## [PROMPT]
Pick out the lines below with "node" and list them.

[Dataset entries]
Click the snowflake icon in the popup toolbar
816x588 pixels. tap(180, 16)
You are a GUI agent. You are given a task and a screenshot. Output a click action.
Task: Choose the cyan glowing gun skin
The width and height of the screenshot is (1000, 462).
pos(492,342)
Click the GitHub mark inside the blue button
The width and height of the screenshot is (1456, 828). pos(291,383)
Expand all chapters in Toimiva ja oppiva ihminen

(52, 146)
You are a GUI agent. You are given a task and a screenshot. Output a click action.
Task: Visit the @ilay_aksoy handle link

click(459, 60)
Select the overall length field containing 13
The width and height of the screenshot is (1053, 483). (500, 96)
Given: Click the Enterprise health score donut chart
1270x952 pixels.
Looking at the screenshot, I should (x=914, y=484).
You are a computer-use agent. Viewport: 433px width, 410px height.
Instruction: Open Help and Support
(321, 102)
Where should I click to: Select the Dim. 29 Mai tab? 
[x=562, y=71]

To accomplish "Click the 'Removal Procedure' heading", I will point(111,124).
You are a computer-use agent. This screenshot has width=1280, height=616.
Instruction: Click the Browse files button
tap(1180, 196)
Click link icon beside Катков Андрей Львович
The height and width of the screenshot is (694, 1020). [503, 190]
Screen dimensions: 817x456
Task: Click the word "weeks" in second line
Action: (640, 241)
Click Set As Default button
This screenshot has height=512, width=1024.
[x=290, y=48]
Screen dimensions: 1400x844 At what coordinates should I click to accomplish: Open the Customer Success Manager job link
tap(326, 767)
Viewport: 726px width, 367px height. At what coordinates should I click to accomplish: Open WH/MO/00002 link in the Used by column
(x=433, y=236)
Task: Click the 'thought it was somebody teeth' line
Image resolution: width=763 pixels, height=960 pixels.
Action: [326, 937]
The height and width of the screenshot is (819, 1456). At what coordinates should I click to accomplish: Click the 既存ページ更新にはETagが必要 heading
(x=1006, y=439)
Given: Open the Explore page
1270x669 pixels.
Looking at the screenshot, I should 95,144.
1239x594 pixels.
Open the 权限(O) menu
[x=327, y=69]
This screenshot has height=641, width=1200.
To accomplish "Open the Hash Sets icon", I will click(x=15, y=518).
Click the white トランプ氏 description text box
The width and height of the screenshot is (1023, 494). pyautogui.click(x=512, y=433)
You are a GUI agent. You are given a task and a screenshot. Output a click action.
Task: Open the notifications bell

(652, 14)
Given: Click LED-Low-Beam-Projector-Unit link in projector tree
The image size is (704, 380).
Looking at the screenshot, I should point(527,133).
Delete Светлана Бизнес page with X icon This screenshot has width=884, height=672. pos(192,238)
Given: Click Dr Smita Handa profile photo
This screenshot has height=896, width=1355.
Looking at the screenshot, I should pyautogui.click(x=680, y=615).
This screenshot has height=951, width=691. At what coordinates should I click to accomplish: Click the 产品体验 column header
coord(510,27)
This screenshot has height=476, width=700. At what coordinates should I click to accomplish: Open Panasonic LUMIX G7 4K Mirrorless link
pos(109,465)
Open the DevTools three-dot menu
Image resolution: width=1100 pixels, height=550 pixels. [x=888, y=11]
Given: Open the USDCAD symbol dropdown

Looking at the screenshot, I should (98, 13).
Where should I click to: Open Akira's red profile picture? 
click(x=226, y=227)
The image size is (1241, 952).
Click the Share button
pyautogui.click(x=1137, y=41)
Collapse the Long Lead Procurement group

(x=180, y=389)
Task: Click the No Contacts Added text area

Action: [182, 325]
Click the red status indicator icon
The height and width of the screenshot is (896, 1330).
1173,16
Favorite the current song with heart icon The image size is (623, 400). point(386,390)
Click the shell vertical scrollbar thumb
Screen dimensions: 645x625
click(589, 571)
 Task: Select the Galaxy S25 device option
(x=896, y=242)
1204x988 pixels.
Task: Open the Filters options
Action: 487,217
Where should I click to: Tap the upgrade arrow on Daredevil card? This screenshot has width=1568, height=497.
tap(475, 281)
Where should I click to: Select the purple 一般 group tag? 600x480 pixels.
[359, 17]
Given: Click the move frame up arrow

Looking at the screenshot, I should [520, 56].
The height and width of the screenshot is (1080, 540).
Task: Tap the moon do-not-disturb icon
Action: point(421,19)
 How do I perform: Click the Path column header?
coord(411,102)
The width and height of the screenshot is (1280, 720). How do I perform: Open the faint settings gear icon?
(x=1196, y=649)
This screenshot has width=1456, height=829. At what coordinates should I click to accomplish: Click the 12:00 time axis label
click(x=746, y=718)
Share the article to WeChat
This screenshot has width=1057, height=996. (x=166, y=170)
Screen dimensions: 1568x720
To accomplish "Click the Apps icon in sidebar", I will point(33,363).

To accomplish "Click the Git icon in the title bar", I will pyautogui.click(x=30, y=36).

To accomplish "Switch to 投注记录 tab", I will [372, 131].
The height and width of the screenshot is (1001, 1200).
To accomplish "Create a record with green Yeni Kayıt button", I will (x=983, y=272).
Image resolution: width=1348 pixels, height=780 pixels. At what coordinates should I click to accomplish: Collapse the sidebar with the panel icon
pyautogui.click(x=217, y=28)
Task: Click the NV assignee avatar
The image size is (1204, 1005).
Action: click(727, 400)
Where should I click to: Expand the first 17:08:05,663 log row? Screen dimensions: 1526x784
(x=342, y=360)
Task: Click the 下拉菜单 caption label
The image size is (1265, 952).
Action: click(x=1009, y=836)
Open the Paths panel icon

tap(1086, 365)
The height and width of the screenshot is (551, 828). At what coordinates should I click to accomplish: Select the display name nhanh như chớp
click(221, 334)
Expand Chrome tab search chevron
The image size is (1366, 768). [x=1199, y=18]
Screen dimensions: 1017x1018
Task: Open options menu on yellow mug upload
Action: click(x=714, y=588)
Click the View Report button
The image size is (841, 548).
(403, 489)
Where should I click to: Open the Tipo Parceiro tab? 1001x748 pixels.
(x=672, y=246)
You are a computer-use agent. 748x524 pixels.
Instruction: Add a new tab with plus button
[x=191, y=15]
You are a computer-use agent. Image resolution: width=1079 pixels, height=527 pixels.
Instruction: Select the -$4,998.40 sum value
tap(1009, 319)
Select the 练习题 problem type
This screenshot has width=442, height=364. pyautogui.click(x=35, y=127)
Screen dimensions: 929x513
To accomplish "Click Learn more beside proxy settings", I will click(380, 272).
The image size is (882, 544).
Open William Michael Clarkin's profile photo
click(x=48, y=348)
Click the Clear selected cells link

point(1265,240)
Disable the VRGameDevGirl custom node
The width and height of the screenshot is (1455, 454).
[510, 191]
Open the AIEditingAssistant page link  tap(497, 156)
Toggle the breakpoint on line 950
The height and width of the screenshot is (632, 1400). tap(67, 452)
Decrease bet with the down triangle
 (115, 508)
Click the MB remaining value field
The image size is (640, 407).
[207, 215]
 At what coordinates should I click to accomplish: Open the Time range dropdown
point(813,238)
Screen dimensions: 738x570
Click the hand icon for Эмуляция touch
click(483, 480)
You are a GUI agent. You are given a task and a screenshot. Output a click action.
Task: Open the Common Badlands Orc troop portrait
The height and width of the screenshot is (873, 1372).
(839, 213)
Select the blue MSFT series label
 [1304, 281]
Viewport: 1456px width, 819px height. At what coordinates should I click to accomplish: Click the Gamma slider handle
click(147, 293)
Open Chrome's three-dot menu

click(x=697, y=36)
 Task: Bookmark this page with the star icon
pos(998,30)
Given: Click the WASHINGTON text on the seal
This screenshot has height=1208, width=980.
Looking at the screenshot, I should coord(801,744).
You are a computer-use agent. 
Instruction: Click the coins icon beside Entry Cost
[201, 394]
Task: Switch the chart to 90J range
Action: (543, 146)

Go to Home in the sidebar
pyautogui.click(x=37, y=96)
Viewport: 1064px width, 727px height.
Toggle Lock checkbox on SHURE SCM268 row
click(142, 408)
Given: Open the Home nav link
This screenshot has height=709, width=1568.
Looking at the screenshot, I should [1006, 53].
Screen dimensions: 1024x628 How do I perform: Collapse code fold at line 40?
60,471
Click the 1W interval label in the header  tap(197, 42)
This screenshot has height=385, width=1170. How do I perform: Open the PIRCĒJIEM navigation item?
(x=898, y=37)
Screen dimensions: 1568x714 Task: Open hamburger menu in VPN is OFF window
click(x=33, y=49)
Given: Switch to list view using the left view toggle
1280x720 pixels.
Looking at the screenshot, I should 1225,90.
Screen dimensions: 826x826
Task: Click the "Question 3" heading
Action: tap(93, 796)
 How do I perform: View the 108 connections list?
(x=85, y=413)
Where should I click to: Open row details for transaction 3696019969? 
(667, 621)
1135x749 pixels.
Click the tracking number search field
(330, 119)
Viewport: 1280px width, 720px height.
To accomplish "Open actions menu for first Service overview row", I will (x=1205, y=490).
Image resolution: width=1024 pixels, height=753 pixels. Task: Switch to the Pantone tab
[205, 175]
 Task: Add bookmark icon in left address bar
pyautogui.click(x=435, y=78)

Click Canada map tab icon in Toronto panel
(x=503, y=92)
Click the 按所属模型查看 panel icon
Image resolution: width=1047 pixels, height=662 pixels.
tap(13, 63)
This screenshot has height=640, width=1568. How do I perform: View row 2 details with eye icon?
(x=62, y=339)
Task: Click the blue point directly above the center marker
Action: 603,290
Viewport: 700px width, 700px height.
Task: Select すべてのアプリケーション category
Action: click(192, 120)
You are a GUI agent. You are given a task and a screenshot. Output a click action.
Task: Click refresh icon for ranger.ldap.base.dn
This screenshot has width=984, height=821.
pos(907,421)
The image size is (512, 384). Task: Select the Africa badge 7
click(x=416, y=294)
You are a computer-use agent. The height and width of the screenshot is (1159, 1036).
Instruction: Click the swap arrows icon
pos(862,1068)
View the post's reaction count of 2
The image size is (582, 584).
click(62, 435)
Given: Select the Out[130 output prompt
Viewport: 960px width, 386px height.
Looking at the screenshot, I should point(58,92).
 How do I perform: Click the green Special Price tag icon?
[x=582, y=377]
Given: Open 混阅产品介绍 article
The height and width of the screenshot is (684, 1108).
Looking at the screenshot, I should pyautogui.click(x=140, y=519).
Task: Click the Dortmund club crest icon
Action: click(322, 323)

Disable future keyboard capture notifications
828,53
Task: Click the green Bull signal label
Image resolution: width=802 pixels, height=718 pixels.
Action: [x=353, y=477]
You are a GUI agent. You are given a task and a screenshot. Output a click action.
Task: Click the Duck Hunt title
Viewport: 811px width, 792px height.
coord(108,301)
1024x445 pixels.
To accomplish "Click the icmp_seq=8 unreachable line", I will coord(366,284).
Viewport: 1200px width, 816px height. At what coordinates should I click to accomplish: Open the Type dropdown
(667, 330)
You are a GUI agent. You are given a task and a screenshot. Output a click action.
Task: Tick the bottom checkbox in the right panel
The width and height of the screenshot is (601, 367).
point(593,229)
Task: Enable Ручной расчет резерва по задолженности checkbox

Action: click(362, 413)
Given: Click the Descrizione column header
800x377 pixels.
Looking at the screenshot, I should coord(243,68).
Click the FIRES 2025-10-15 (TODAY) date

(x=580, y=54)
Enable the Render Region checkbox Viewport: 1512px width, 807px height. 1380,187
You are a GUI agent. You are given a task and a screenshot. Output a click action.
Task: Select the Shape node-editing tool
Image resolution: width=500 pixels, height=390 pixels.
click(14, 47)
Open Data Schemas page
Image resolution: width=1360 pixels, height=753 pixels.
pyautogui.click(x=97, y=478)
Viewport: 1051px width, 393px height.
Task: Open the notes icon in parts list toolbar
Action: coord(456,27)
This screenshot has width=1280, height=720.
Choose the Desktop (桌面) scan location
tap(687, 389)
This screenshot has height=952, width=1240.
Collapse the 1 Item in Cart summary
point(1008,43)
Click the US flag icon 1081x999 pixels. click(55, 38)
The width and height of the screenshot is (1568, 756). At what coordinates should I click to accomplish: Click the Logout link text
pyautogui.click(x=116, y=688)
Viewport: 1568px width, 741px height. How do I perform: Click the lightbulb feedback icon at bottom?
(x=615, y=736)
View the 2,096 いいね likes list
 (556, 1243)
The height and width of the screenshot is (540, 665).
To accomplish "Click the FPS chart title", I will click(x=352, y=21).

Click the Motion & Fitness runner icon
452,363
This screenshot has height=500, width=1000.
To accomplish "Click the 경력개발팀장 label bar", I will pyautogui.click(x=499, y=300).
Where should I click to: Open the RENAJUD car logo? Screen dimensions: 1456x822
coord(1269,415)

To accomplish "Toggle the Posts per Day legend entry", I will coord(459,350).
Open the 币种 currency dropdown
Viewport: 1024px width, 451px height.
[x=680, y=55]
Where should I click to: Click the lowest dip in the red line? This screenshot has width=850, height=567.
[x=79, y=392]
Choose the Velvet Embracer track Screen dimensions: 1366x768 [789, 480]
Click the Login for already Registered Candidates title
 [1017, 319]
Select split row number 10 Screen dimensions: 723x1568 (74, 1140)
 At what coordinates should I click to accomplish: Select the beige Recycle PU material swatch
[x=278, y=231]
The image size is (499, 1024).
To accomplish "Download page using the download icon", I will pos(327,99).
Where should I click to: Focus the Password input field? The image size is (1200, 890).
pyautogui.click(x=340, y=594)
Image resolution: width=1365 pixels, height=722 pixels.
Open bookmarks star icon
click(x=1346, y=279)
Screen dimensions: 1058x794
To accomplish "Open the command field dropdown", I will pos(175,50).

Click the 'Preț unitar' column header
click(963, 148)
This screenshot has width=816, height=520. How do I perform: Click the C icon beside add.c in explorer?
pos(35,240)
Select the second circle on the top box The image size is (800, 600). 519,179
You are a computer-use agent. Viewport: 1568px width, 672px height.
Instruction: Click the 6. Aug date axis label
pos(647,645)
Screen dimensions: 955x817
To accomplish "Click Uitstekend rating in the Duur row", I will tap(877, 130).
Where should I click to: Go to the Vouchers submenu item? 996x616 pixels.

## [OUTPUT FOR THIS EXERCISE]
Disable the VRGameDevGirl custom node
Task: Select the Shape node-editing tool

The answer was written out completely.